> **TASK DESCRIPTION**
Where in the entries below does "computer" appear? Copy every line that has it.

#### GIVEN ENTRIES ####

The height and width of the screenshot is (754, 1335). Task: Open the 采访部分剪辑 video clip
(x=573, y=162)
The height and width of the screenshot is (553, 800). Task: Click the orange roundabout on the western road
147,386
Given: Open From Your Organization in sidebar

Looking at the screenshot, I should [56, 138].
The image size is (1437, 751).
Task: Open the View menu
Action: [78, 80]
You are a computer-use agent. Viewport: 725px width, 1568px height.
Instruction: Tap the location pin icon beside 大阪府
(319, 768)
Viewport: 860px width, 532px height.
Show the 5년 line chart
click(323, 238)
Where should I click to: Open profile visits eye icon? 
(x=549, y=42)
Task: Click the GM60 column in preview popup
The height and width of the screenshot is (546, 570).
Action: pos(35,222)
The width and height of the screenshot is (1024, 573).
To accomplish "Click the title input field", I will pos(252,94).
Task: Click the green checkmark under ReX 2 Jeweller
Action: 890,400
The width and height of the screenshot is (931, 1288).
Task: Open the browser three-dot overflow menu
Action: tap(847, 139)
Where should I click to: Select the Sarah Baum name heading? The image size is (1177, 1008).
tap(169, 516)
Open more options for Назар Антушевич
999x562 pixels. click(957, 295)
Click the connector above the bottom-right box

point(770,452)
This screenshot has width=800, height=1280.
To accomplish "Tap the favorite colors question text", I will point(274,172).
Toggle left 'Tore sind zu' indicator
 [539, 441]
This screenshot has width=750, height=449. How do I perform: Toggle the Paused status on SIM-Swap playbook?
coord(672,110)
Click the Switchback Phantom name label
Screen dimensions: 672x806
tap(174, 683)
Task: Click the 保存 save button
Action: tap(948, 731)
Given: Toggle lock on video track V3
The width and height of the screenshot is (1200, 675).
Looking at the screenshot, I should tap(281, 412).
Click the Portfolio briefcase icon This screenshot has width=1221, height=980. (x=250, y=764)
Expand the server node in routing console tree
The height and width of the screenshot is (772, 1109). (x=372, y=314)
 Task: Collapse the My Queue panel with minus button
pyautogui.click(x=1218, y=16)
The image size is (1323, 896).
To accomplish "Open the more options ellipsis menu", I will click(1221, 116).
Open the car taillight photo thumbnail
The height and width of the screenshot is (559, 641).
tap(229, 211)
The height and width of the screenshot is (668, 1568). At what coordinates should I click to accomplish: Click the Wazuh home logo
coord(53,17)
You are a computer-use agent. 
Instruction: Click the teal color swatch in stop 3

####

> **RESPONSE AREA**
You are a computer-use agent. Viewport: 725px width, 1568px height.
You are a computer-use agent. 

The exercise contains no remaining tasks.